Although revenues at Gigaom’s research arm were growing, what seems to have happened is the gap between those top-line revenues and the bottom-line cash flow or profits of the division grew too wide, and investors stopped believing that the company would ever get there, or weren’t willing to spend any more to fill that chasm. And without a plausible road to profitability, there was no hope of an exit that would justify the $40 million in cash and debt the company had raised.
So was the failure of the company a result of a fundamental flaw in the three-legged research/events/editorial model? I don’t think so, despite the rather tangible evidence to the contrary — evidence I am forced to confront every time I look at my dwindling bank balance. I didn’t just champion the Gigaom model because I happened to be working there, I actually believed (and continue to believe) that it can work, and that if done properly it can create a much better foundation for a media company than just relying on advertising.
I mentioned the Economist in my earlier post, and it continues to be the ne plus ultra of this approach: it has an editorial product that is supported in part by advertising and in part by subscriptions, but it also has a highly-regarded research arm — the Economist Intelligence unit — that contributes substantially to the bottom line, and it does events and offers its members other benefits as well. Politico is pursuing a similar model, offering a free editorial product combined with a subscription-based premium product (Politico Pro) that includes events and other benefits for members.
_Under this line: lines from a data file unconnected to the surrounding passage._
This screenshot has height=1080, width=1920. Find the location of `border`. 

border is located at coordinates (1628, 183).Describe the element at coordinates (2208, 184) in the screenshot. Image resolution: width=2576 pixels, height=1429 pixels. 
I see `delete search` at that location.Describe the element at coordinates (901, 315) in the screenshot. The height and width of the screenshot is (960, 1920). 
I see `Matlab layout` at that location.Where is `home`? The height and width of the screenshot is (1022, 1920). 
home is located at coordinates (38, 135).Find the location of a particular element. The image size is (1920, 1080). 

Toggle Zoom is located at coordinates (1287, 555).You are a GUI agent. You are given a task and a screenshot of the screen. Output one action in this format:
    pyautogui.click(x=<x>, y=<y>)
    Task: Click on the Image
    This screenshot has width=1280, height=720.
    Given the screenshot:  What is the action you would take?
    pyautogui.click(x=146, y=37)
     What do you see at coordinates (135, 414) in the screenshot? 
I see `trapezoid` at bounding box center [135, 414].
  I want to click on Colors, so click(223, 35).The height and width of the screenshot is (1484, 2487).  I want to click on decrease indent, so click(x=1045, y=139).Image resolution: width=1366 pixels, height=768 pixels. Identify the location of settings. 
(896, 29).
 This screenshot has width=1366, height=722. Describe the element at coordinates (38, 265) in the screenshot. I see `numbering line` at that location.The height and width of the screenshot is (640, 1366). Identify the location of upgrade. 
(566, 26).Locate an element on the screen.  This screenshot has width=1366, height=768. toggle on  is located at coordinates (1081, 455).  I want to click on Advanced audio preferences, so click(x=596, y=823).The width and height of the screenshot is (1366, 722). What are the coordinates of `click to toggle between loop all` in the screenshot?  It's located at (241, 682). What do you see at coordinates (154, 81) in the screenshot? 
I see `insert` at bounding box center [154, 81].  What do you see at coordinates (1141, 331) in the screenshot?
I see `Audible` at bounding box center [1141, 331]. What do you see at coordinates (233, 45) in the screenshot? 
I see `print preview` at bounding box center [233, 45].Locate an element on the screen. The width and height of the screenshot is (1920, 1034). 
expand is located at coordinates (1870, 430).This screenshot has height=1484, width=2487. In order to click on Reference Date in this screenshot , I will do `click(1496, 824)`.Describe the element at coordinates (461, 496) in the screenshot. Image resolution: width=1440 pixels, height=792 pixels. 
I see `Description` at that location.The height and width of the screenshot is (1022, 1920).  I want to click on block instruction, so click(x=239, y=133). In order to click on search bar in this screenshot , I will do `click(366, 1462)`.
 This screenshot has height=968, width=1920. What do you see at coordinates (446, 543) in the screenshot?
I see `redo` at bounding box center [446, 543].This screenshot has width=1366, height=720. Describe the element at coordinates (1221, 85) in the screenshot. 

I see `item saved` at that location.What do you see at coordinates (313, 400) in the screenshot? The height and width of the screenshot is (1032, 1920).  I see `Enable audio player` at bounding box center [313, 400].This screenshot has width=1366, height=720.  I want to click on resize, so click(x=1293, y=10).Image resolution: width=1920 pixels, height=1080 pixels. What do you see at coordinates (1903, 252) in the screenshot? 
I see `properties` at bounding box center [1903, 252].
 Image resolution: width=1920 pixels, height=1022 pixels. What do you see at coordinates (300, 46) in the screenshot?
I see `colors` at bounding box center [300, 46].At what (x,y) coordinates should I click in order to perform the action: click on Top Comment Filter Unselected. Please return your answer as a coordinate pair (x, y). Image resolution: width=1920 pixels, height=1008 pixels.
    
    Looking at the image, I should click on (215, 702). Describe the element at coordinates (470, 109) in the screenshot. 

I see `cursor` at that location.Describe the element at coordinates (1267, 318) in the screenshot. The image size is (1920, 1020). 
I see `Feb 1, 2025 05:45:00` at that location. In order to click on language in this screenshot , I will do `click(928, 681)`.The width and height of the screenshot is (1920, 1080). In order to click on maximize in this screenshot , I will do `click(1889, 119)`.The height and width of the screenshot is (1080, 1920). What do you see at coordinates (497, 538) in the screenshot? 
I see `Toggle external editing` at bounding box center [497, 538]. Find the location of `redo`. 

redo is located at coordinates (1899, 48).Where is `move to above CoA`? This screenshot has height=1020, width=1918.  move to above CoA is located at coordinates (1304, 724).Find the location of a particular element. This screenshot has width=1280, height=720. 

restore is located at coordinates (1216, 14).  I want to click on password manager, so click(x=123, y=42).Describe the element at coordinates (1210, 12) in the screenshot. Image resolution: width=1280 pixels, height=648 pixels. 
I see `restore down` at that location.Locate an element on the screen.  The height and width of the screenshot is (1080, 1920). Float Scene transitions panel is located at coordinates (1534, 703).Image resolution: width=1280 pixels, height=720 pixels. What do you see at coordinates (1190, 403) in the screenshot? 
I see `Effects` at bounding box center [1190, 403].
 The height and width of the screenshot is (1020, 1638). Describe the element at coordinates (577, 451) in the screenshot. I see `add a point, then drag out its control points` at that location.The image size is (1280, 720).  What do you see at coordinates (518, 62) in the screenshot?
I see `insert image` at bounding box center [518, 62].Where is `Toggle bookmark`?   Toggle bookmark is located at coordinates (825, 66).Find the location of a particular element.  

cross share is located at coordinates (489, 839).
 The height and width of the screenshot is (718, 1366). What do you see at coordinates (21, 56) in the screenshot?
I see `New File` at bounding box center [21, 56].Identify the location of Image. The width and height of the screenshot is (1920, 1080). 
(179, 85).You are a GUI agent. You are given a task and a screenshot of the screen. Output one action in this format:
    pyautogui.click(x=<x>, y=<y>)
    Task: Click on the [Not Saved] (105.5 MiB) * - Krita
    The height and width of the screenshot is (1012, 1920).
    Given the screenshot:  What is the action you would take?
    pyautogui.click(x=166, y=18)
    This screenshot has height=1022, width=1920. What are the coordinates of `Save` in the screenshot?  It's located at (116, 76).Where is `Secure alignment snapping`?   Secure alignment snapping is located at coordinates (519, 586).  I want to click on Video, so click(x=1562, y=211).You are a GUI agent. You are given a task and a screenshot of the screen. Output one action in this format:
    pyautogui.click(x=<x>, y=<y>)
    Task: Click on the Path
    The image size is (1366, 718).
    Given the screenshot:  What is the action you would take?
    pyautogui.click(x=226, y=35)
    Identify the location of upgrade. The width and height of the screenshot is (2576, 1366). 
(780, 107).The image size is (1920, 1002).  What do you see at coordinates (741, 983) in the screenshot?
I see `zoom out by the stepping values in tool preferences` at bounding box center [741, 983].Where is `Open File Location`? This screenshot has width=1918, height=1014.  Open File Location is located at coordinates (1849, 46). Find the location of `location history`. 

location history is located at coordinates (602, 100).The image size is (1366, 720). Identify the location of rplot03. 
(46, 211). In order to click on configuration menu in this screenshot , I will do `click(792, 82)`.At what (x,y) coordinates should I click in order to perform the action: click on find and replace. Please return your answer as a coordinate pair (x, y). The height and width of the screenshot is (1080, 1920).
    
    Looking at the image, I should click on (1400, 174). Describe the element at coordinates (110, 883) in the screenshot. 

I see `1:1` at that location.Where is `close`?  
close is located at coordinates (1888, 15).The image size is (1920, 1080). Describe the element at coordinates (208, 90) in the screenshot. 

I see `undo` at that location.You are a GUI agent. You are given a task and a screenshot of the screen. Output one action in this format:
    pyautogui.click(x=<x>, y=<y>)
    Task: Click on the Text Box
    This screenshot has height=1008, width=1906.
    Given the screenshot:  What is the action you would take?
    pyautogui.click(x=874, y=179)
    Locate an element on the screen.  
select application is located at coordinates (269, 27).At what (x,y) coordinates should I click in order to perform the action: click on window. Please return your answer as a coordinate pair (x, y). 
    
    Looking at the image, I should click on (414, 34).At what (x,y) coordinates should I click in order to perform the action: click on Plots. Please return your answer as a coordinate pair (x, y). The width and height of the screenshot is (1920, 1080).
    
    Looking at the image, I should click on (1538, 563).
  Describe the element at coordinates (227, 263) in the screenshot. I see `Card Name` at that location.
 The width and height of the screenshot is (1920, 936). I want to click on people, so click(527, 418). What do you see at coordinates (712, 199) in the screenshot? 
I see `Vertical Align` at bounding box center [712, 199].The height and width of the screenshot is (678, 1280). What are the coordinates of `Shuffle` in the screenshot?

The principle behind this model is that you bring readers in through the front door — the free, ad-supported editorial side, which hopefully carries its own weight (as Gigaom’s did) but doesn’t make a lot of extra money — and you hope to create a relationship with them based around your expertise. Then you (theoretically at least) monetize that relationship through other means, including events and subscription research. In some sense, the editorial product becomes a loss-leader for the rest of your offerings, a way of finding new readers or customers.
So what failed in Gigaom’s case? Former VP of research Michael Wolf argued in a recent post that the research arm lost its way at some point, and decided to focus on high-volume (but relatively commoditized) products like webinars and sponsored white papers rather than developing a deep expertise in subject areas — and it also targeted large corporate clients, many of whom apparently didn’t renew after their initial trials, instead of focusing on individual buyers and growing more slowly.
This might be naive, but I still believe that the Gigaom research unit and the model it was part of could have worked, and in fact arguably did work for a number of years. From what I have been able to piece together, it sounds like spending — which was undertaken in an attempt to grow that side of the business to a scale that would make it worth all the millions that VCs had invested in it — just out-paced the actual cash coming in. That’s arguably a flaw in execution, not the model itself.
The bottom line is that I don’t think the death of Gigaom should be taken as evidence that the model itself doesn’t work. Is it difficult to execute? Sure. A guarantee of success? Hardly. But I think there is room for another media entity to make a go of it if they wish to, and hopefully we will see more giving it a shot. Advertising and traditional news paywalls are not the only options.